Thailand says it will soon offer anti-AIDS drugs at almost no cost to anyone living with HIV or AIDS. The government is keeping a promise made at an international AIDS conference last year.
The Thai Health Ministry says providing anti-retroviral or ARV drugs through the national health service will make them available to up to half a million people.
Thailand believes it will be the first country in the world to provide all HIV/AIDS patients with the drugs, which block the action of the HIV virus and slow its attack on the immune system.
Sombat Phanprasertsuk, a director with the Thai Health Ministry, says the initiative fulfils a promise made by Thai Prime Minister Thaksin Shinawatra when the country played host to the 15th International AIDS Conference last year.
Dr. Sombat says the scheme builds on earlier programs. "Last year, my prime minister announced that the government will include the anti-retroviral agents for AIDS treatment for all AIDS patients, and in fact, we have been operating this ARV program for quite some time and the coverage has improved so much," he explained.
The service will commence in October, and will guarantee that every HIV and AIDS patient will have access to ARV drugs through the normal health system.
Up to one million Thais have been infected with the AIDS virus, and 500,000 have died of AIDS since it was identified in the country in 1984.
By adding AIDS drugs to national health service coverage, Thailand is expanding a program that has already given free anti-retroviral drugs to 50,000 low income patients.

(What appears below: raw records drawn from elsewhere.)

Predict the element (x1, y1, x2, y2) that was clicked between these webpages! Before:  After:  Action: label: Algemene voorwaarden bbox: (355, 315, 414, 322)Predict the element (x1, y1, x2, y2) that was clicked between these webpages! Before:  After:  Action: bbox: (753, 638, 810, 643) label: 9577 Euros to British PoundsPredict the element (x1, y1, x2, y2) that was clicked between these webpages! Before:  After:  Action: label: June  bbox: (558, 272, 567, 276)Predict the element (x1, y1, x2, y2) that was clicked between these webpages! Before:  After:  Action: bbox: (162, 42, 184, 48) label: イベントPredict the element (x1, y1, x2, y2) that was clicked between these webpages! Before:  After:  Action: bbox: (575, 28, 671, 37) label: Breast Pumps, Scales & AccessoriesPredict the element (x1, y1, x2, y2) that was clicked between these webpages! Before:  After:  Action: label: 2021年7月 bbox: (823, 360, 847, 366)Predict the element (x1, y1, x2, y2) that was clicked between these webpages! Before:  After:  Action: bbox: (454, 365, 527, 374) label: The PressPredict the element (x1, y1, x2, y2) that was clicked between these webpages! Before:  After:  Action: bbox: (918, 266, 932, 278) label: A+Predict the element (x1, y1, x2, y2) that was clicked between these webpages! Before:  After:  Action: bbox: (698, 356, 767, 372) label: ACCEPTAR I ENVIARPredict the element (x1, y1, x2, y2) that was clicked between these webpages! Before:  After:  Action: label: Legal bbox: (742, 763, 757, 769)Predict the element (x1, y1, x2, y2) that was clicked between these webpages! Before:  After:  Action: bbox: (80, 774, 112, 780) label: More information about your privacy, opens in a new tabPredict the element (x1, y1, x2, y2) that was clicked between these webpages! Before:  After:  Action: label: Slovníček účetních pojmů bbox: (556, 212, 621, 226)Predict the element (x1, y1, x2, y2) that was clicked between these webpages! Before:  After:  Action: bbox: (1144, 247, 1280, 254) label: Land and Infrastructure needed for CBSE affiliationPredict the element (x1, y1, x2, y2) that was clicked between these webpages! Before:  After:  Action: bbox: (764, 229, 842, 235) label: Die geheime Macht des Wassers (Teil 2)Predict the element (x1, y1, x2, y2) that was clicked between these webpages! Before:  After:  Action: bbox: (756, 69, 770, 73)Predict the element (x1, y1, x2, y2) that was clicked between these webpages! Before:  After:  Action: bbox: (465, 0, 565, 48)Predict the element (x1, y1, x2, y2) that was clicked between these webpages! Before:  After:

Dr. Sombat said the government plans to spend $68 million in the first year of the new program.
The drug program was announced at a national seminar, where some raised concerns that Thailand's AIDS education and assistance programs were beginning to lose momentum.
Experts at the seminar warned that rapidly changing patterns of behavior, including unsafe sex, were exposing millions of Thai teenagers to health risks.
Thailand has been considered a success story in the region's fight against AIDS, with the annual rate of new HIV infections dropping to just over 21,000 from more than 140,000 in the early 1990s.
The United Nations recently put the number of people in Asia with the AIDS virus at just over eight million.